[Records of finding words and elements]
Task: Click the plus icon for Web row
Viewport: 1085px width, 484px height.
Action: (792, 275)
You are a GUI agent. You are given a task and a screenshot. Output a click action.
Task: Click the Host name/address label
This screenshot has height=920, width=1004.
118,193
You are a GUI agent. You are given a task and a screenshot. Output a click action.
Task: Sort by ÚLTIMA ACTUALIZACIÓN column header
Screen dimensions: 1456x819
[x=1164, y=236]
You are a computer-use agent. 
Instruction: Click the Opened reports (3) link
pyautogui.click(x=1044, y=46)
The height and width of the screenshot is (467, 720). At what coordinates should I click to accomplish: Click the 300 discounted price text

Brief: Update the entries by replacing "GUI agent" with "interface agent" everywhere it occurs and leaving all other text unchanged.

Response below:
Task: Click the plus icon for Web row
Viewport: 1085px width, 484px height.
Action: (792, 275)
You are a interface agent. You are given a task and a screenshot. Output a click action.
Task: Click the Host name/address label
This screenshot has height=920, width=1004.
118,193
You are a interface agent. You are given a task and a screenshot. Output a click action.
Task: Sort by ÚLTIMA ACTUALIZACIÓN column header
Screen dimensions: 1456x819
[x=1164, y=236]
You are a computer-use agent. 
Instruction: Click the Opened reports (3) link
pyautogui.click(x=1044, y=46)
The height and width of the screenshot is (467, 720). At what coordinates should I click to accomplish: Click the 300 discounted price text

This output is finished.